La mirada de Ignacio se dirige hacia un horizonte lejano, más allá de todo, pero al mismo tiempo tiene la expresión decidida de un aventurero, no la de un soñador que se evade de la realidad. Es la imagen de un cristiano que mira hacia un horizonte infinito, con una mirada encendida por el deseo del más allá y, al mismo tiempo, llena de atención a los aspectos concretos de la realidad que debe afrontar cada día. Esa mirada no le lleva fuera de la realidad, sino que expresa la energía y la voluntad de implicarse en todo para alcanzar “ese más allá”, como sucedió ciertamente en la vida de San Ignacio de Loyola.
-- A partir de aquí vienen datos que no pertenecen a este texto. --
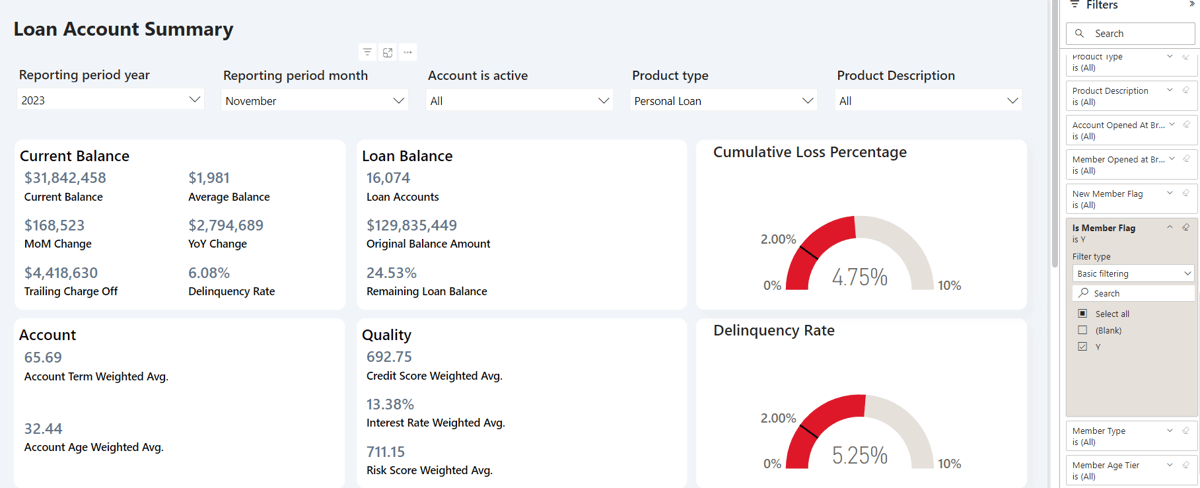Uncheck the Y value checkbox
Image resolution: width=1200 pixels, height=488 pixels.
click(1082, 347)
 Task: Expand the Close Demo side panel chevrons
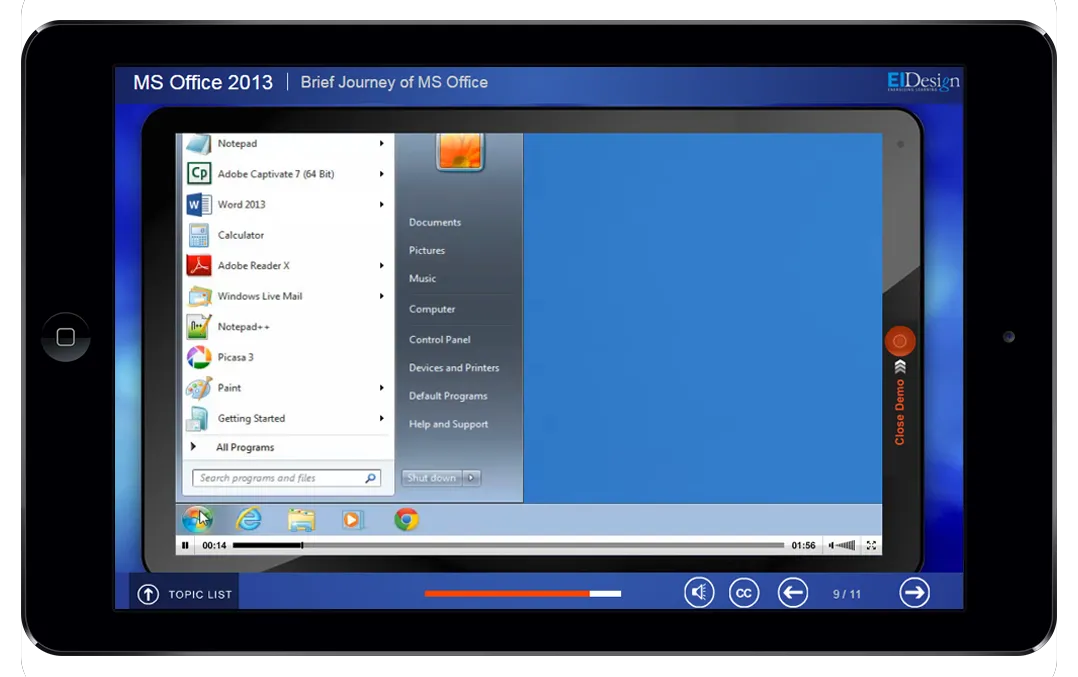tap(899, 366)
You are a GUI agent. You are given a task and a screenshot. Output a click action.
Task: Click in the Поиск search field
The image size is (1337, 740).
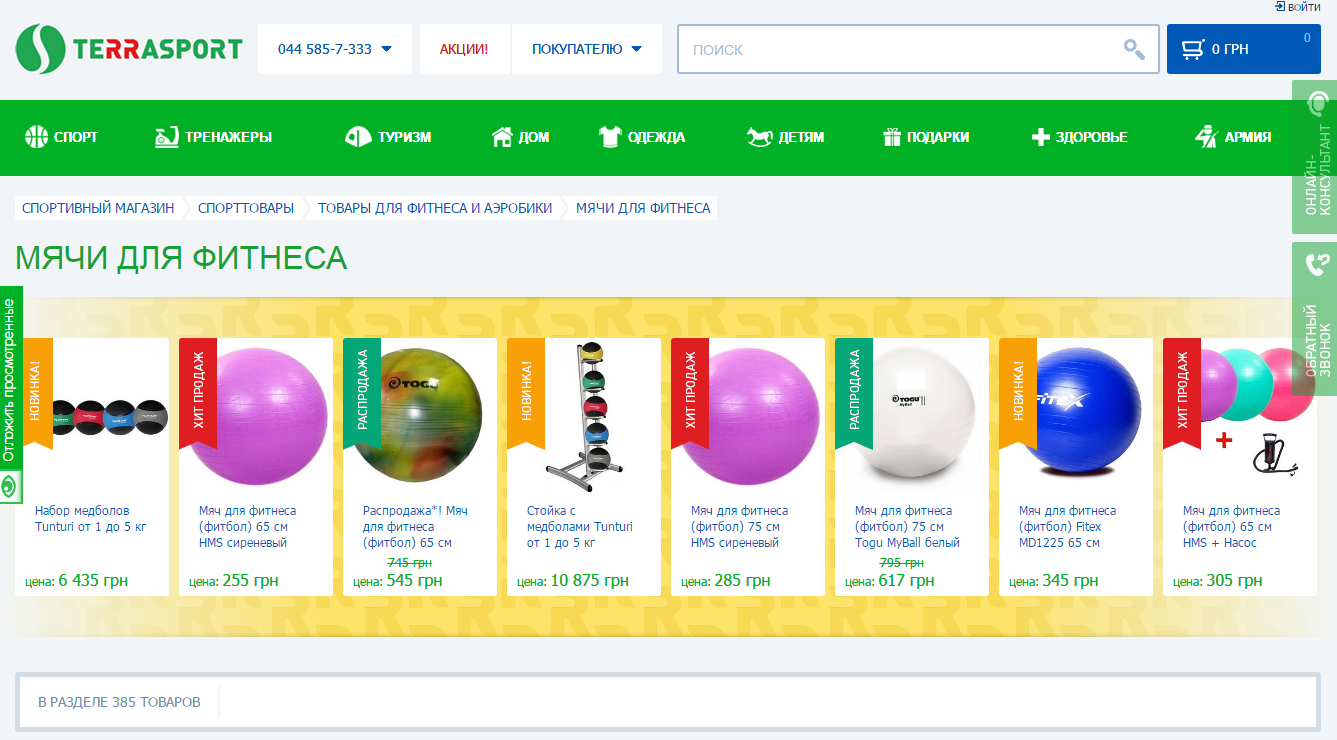pyautogui.click(x=900, y=49)
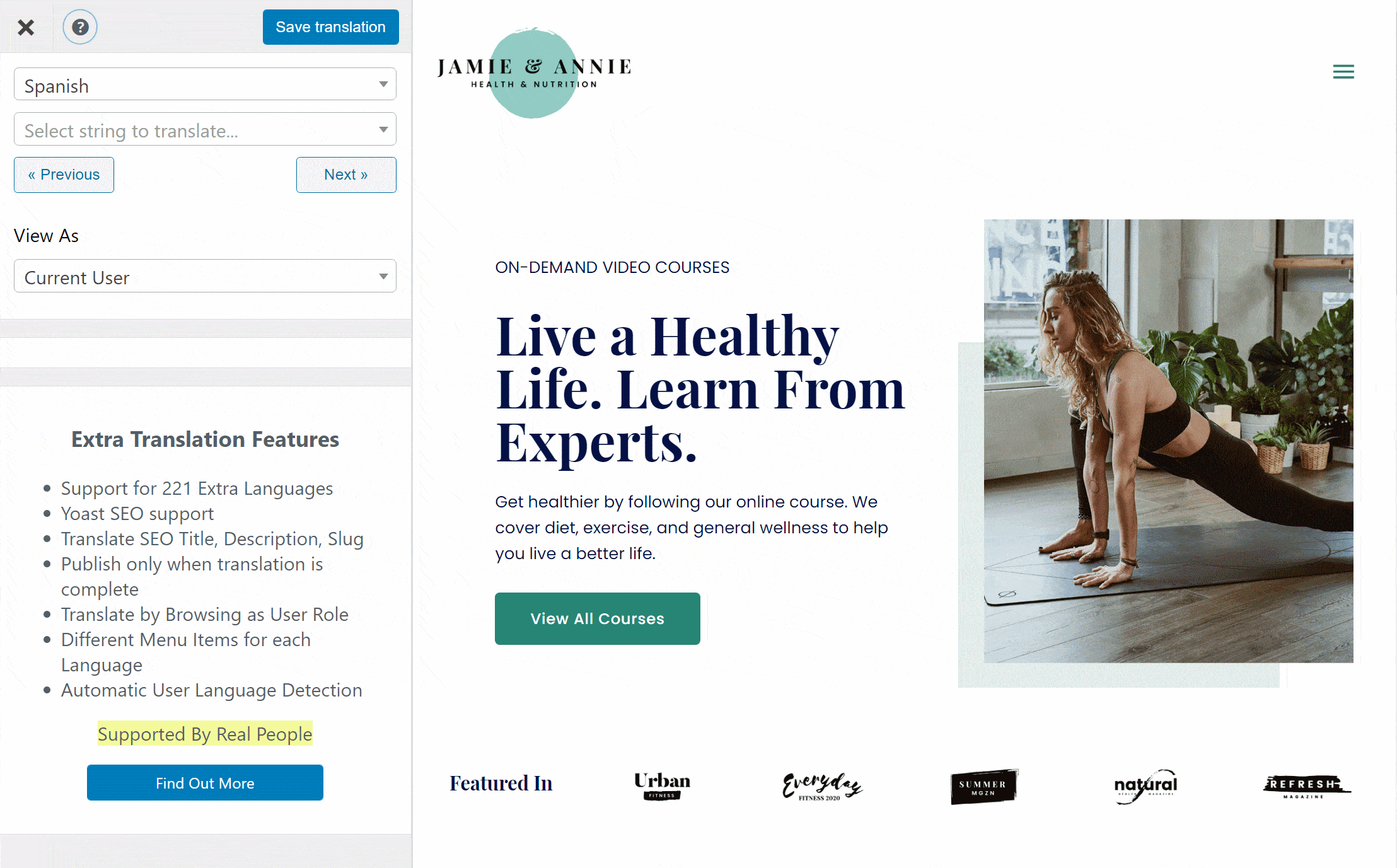This screenshot has height=868, width=1397.
Task: Click the Featured In section label
Action: click(x=501, y=783)
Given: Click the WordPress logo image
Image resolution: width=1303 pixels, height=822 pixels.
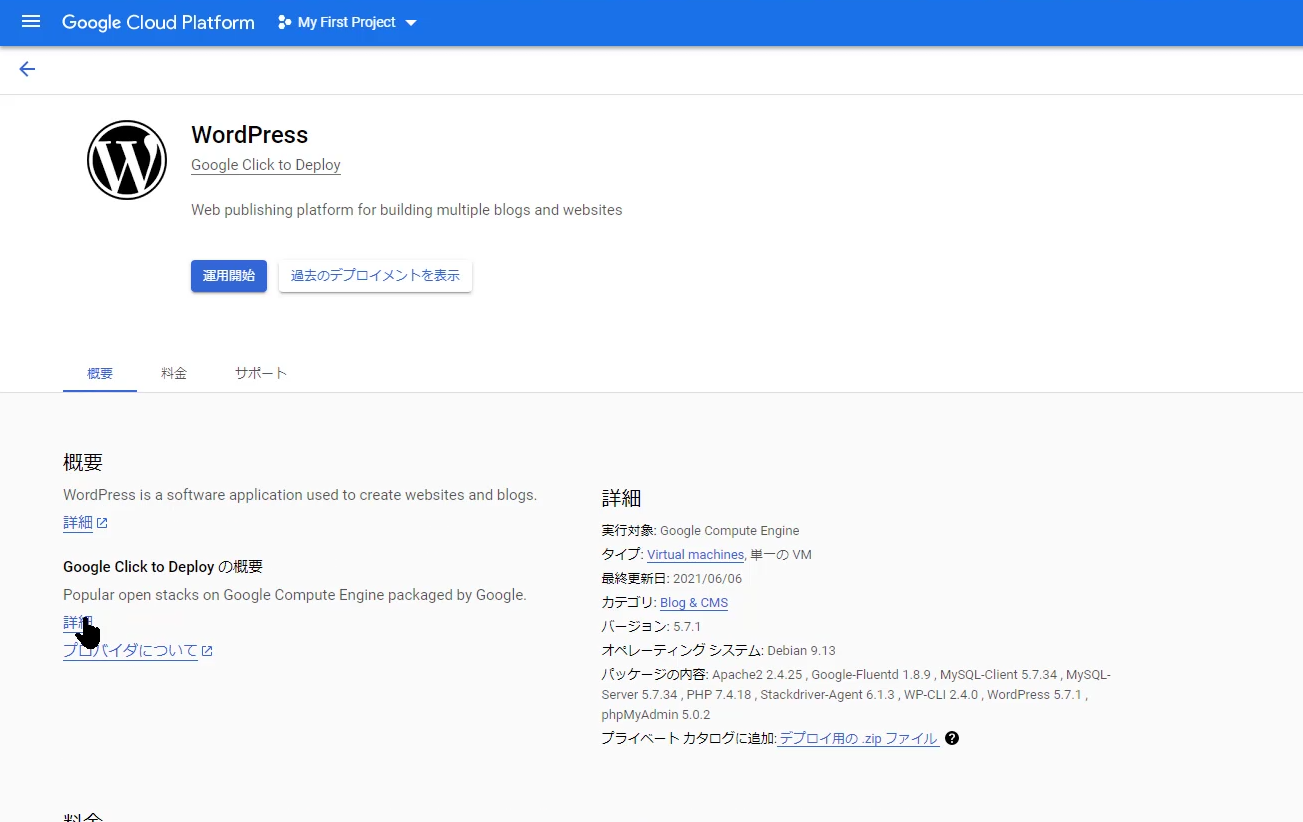Looking at the screenshot, I should tap(127, 160).
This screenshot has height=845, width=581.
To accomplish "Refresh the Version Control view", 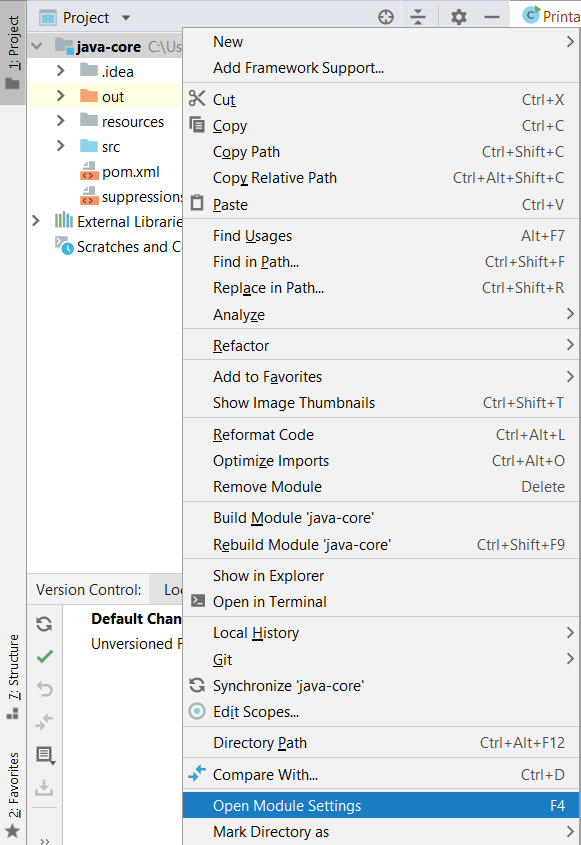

Ese misionero añadía que solo es posible mantener esa mirada, cierta respecto del futuro y, al tiempo, atenta a los retos del presente, si uno ha recibido la gracia de reconocer a Cristo presente. El corazón de Ignacio siempre estuvo lleno de la espera de grandes cosas, pero sólo dejó de dar tumbos cuando conoció a Cristo y comprendió que la respuesta a esa espera ya estaba presente y le llamaba.

También para nosotros sucede hoy del mismo modo: para esperar verdaderamente (no con ese genérico “esperemos”, que solo esconde nuestra incertidumbre) hace falta haber recibido una gran gracia, como decía genialmente el poeta Charles Peguy, la gracia de la fe que nos permite reconocer a Cristo presente en la vida de su Iglesia. Por otra parte, la esperanza cristiana, como recordaba el Papa en la bula de convocatoria del año jubilar 2025, es como “un ancla fijada en el más allá”: no elimina las tempestades de la vida, sino que establece un punto firme que no cede, y así nos permite afrontarlas con inteligencia y decisión.